== Data for processing ==
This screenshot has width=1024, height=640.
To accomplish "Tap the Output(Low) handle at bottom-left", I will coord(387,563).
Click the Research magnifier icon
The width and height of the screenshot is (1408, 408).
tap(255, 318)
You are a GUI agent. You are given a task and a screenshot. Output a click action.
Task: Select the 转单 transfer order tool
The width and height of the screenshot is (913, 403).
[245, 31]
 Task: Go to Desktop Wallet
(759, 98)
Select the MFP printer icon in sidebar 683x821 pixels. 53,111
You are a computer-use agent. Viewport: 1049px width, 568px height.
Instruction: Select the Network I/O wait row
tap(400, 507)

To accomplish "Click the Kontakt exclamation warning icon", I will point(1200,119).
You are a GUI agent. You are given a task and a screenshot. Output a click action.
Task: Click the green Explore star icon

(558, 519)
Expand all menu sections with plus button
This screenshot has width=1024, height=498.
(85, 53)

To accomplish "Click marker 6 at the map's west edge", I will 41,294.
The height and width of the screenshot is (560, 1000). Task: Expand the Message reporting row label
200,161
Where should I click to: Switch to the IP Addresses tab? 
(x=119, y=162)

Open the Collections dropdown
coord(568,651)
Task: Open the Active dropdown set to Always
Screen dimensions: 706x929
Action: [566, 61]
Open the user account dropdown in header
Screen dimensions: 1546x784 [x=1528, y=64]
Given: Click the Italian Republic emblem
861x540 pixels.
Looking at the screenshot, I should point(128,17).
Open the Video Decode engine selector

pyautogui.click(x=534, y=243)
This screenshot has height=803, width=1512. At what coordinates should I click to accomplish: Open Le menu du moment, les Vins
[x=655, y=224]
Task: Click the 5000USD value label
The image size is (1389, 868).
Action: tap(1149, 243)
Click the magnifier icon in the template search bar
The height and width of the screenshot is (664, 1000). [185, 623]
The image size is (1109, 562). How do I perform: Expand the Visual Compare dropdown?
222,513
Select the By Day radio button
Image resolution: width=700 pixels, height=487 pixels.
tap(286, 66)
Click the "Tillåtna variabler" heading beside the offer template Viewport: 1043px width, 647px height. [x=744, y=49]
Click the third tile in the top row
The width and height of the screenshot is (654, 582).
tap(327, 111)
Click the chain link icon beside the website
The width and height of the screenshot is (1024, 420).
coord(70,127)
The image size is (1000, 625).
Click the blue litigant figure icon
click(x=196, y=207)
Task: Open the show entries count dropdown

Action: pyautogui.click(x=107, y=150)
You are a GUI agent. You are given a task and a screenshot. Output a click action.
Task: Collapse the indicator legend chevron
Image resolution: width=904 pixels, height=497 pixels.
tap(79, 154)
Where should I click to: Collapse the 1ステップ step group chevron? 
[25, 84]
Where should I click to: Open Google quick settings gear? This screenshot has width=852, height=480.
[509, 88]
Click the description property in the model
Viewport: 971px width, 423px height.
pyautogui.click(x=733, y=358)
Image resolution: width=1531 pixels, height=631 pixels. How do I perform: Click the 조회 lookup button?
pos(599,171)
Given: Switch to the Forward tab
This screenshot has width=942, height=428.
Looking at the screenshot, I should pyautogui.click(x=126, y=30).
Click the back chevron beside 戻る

== Task statement ==
All of the entries above, written out exactly, make up the reply.

== Exercise output ==
This screenshot has width=1024, height=640.
To accomplish "Tap the Output(Low) handle at bottom-left", I will coord(387,563).
Click the Research magnifier icon
The width and height of the screenshot is (1408, 408).
tap(255, 318)
You are a GUI agent. You are given a task and a screenshot. Output a click action.
Task: Select the 转单 transfer order tool
The width and height of the screenshot is (913, 403).
[245, 31]
 Task: Go to Desktop Wallet
(759, 98)
Select the MFP printer icon in sidebar 683x821 pixels. 53,111
You are a computer-use agent. Viewport: 1049px width, 568px height.
Instruction: Select the Network I/O wait row
tap(400, 507)

To accomplish "Click the Kontakt exclamation warning icon", I will point(1200,119).
You are a GUI agent. You are given a task and a screenshot. Output a click action.
Task: Click the green Explore star icon

(558, 519)
Expand all menu sections with plus button
This screenshot has width=1024, height=498.
(85, 53)

To accomplish "Click marker 6 at the map's west edge", I will 41,294.
The height and width of the screenshot is (560, 1000). Task: Expand the Message reporting row label
200,161
Where should I click to: Switch to the IP Addresses tab? 
(x=119, y=162)

Open the Collections dropdown
coord(568,651)
Task: Open the Active dropdown set to Always
Screen dimensions: 706x929
Action: [566, 61]
Open the user account dropdown in header
Screen dimensions: 1546x784 [x=1528, y=64]
Given: Click the Italian Republic emblem
861x540 pixels.
Looking at the screenshot, I should point(128,17).
Open the Video Decode engine selector

pyautogui.click(x=534, y=243)
This screenshot has height=803, width=1512. At what coordinates should I click to accomplish: Open Le menu du moment, les Vins
[x=655, y=224]
Task: Click the 5000USD value label
The image size is (1389, 868).
Action: tap(1149, 243)
Click the magnifier icon in the template search bar
The height and width of the screenshot is (664, 1000). [185, 623]
The image size is (1109, 562). How do I perform: Expand the Visual Compare dropdown?
222,513
Select the By Day radio button
Image resolution: width=700 pixels, height=487 pixels.
tap(286, 66)
Click the "Tillåtna variabler" heading beside the offer template Viewport: 1043px width, 647px height. [x=744, y=49]
Click the third tile in the top row
The width and height of the screenshot is (654, 582).
tap(327, 111)
Click the chain link icon beside the website
The width and height of the screenshot is (1024, 420).
coord(70,127)
The image size is (1000, 625).
Click the blue litigant figure icon
click(x=196, y=207)
Task: Open the show entries count dropdown

Action: pyautogui.click(x=107, y=150)
You are a GUI agent. You are given a task and a screenshot. Output a click action.
Task: Collapse the indicator legend chevron
Image resolution: width=904 pixels, height=497 pixels.
tap(79, 154)
Where should I click to: Collapse the 1ステップ step group chevron? 
[25, 84]
Where should I click to: Open Google quick settings gear? This screenshot has width=852, height=480.
[509, 88]
Click the description property in the model
Viewport: 971px width, 423px height.
pyautogui.click(x=733, y=358)
Image resolution: width=1531 pixels, height=631 pixels. How do I perform: Click the 조회 lookup button?
pos(599,171)
Given: Switch to the Forward tab
This screenshot has width=942, height=428.
Looking at the screenshot, I should pyautogui.click(x=126, y=30).
Click the back chevron beside 戻る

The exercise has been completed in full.